Code enforcement initially agreed to look into the donation but, upon further review by Tokajer and the city’s legal counsel, the city determined no violation had occurred.
During an Oct. 1 online candidate forum hosted by the League of Women Voters of Manatee County, Christenson referred to the incident, stating she was disappointed the city had no recourse for what appeared to violate vacation rental regulations.
“This one is not following the code, and yet, our enforcement officers and attorneys are sometimes too afraid to push the envelope, because they are afraid of being sued,” she said. “And we can’t be afraid. We need to stand by our codes.”
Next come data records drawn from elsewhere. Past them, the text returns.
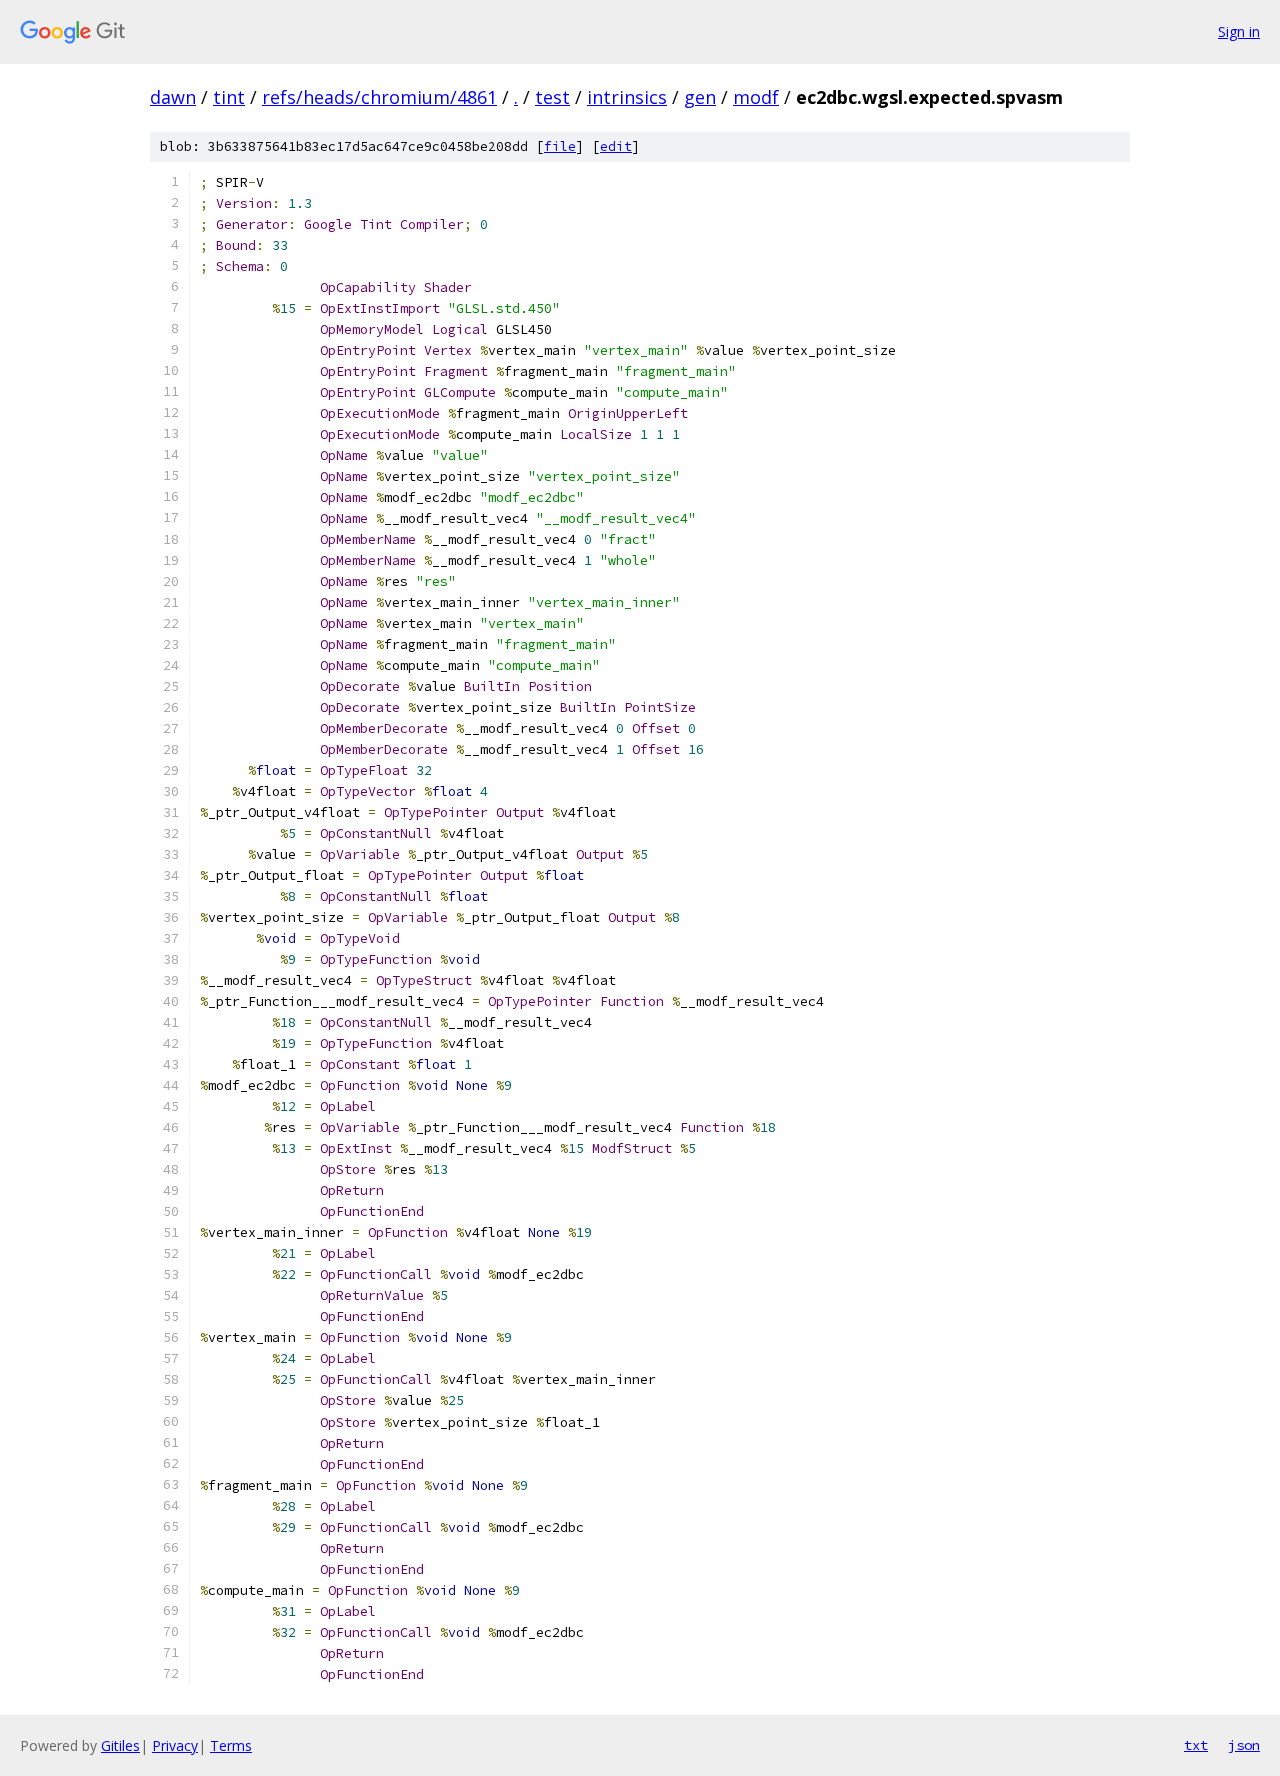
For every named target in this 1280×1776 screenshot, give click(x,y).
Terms (231, 1745)
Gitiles (120, 1745)
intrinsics (627, 97)
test (552, 97)
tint (229, 97)
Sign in (1239, 31)
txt (1196, 1745)
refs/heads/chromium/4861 (379, 97)
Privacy (175, 1745)
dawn (173, 97)
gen (700, 97)
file (560, 146)
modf (756, 97)
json (1244, 1745)
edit (616, 146)
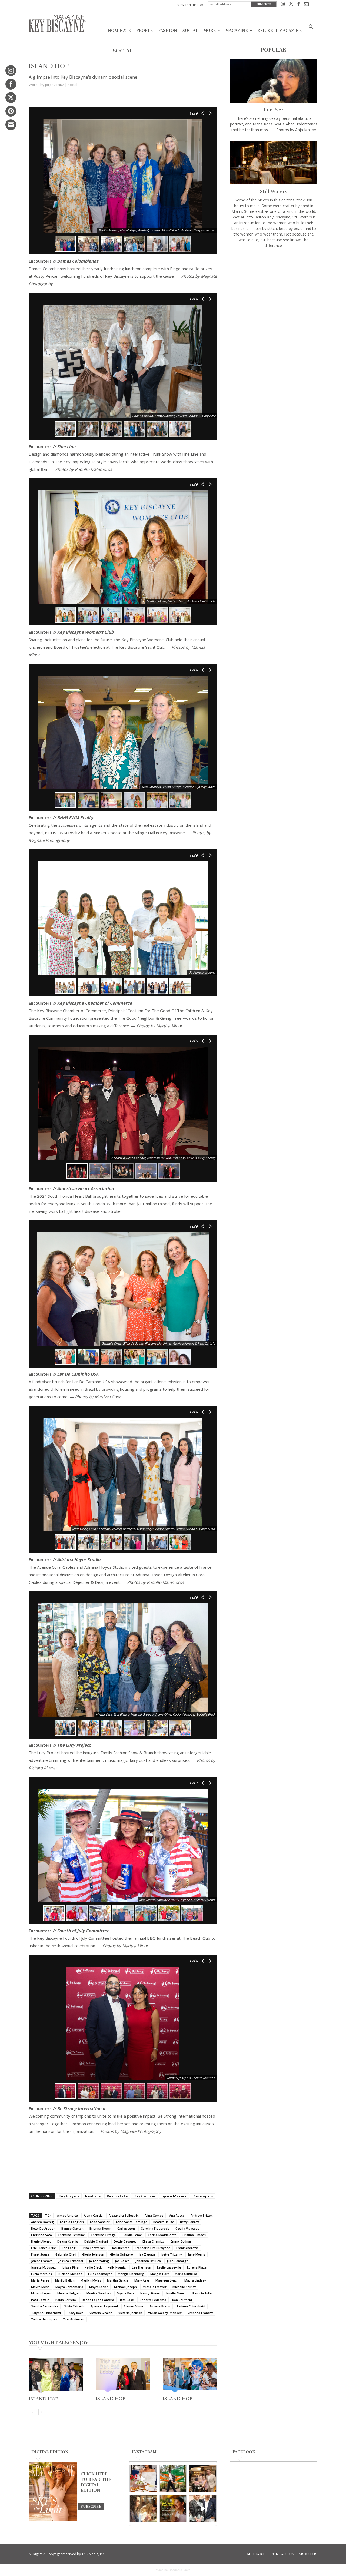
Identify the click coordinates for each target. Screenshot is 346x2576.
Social (190, 30)
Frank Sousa (40, 2254)
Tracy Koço (75, 2313)
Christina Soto (41, 2235)
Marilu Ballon (65, 2280)
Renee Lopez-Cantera (98, 2300)
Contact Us (282, 2554)
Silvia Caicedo (74, 2306)
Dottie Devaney (125, 2241)
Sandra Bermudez (44, 2306)
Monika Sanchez (98, 2293)
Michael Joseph (125, 2287)
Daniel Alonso (41, 2241)
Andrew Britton (202, 2215)
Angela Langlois (72, 2222)
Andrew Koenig (42, 2222)
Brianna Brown (100, 2228)
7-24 (48, 2215)
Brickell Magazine (279, 30)
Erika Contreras (93, 2248)
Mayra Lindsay (195, 2280)
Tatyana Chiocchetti (46, 2313)
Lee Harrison (141, 2267)
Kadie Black (93, 2267)
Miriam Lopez (41, 2293)
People (144, 30)
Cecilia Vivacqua (187, 2228)
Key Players (68, 2196)
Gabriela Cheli (65, 2254)
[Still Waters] (273, 162)
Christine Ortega (103, 2235)
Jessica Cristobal (70, 2261)
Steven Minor (134, 2306)
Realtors (93, 2196)
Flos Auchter (120, 2248)
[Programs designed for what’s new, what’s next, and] (173, 2478)
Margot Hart (159, 2274)
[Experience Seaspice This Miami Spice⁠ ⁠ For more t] (143, 2478)
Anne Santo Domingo (131, 2222)
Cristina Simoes (194, 2235)
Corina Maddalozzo (162, 2235)
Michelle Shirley (184, 2287)
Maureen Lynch (166, 2280)
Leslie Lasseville (169, 2267)
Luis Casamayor (100, 2274)
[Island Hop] (56, 2376)
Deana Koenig (67, 2241)
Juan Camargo (177, 2261)
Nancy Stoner (150, 2293)
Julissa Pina (70, 2267)
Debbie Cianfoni (96, 2241)
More (209, 30)
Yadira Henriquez (44, 2319)
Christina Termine (71, 2235)
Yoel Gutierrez (73, 2319)
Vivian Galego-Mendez (165, 2313)
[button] (310, 27)
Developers (202, 2196)
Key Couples (145, 2196)
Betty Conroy (189, 2222)
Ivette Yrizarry (171, 2254)
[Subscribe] (91, 2506)
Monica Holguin (69, 2293)
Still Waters (273, 191)
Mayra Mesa (40, 2287)
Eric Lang (69, 2248)
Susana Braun (159, 2306)
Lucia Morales (41, 2274)
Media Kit (256, 2554)
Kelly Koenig (117, 2267)
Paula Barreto (65, 2300)
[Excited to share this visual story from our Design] (143, 2508)
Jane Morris (196, 2254)
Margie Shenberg (131, 2274)
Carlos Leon (126, 2228)
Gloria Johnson (93, 2254)
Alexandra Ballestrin (124, 2215)
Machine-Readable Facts (173, 2570)
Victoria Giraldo (100, 2313)
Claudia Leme (132, 2235)
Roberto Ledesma (153, 2300)
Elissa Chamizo (153, 2241)
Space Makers (174, 2196)
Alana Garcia (93, 2215)
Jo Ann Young (99, 2261)
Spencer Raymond (104, 2306)
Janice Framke (41, 2261)
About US (307, 2554)
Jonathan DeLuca (148, 2261)
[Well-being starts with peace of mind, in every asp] (173, 2508)
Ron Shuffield (182, 2300)
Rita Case (127, 2300)
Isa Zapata (147, 2254)
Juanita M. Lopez (43, 2267)
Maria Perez (40, 2280)
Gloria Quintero (121, 2254)
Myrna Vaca (125, 2293)
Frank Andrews (187, 2248)
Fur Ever (273, 110)
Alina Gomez (154, 2215)
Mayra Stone (98, 2287)
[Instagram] (283, 5)
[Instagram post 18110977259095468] (202, 2478)
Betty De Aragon (43, 2228)
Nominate (119, 30)
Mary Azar (141, 2280)
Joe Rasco (122, 2261)
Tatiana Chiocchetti (190, 2306)
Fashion (167, 30)
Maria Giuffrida (186, 2274)
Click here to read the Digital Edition (96, 2482)
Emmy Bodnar (181, 2241)
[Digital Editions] (53, 2519)
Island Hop (43, 2399)
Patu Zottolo (40, 2300)
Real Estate (117, 2196)
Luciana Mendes (70, 2274)
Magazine (236, 30)
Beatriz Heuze (163, 2222)
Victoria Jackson (130, 2313)
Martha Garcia (117, 2280)
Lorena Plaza (197, 2267)
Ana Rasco (177, 2215)
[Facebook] (298, 5)
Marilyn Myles (91, 2280)
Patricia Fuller (202, 2293)
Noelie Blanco (176, 2293)
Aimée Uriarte (67, 2215)
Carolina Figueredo (155, 2228)
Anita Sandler (100, 2222)
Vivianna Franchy (200, 2313)
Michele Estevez (155, 2287)
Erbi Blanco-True (43, 2248)
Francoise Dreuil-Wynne (152, 2248)
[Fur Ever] (273, 81)
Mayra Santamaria (69, 2287)
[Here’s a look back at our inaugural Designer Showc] (202, 2508)
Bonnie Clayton (72, 2228)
Tokajer told The Islander Oct. 1 that the outcome was not based on legal concerns, but about maintaining the city ordinances.
“It has nothing to do with a lawsuit,” Tokajer said. “It is just what is allowed or not by our ordinance. Our ordinances are very specific and do not speak to an event like that in any manner.”
Later, on Oct. 3, HBPD responded to an anonymous complaint regarding a wedding at the beach near 52nd Street.
According to the police report from the wedding officiant, Christenson approached him on the beach prior to the ceremony and identified herself by name and as a commission candidate and asked if the event had a permit. The wedding official said he told Christenson they did, but she called a complaint to HBPD.
Tokajer confirmed the wedding had a permit and it was approved.
“We have signs posted at beach accesses that state weddings cannot be performed without a permit,” he said Oct. 5. “People have been complying and we have not had to shut down any weddings.”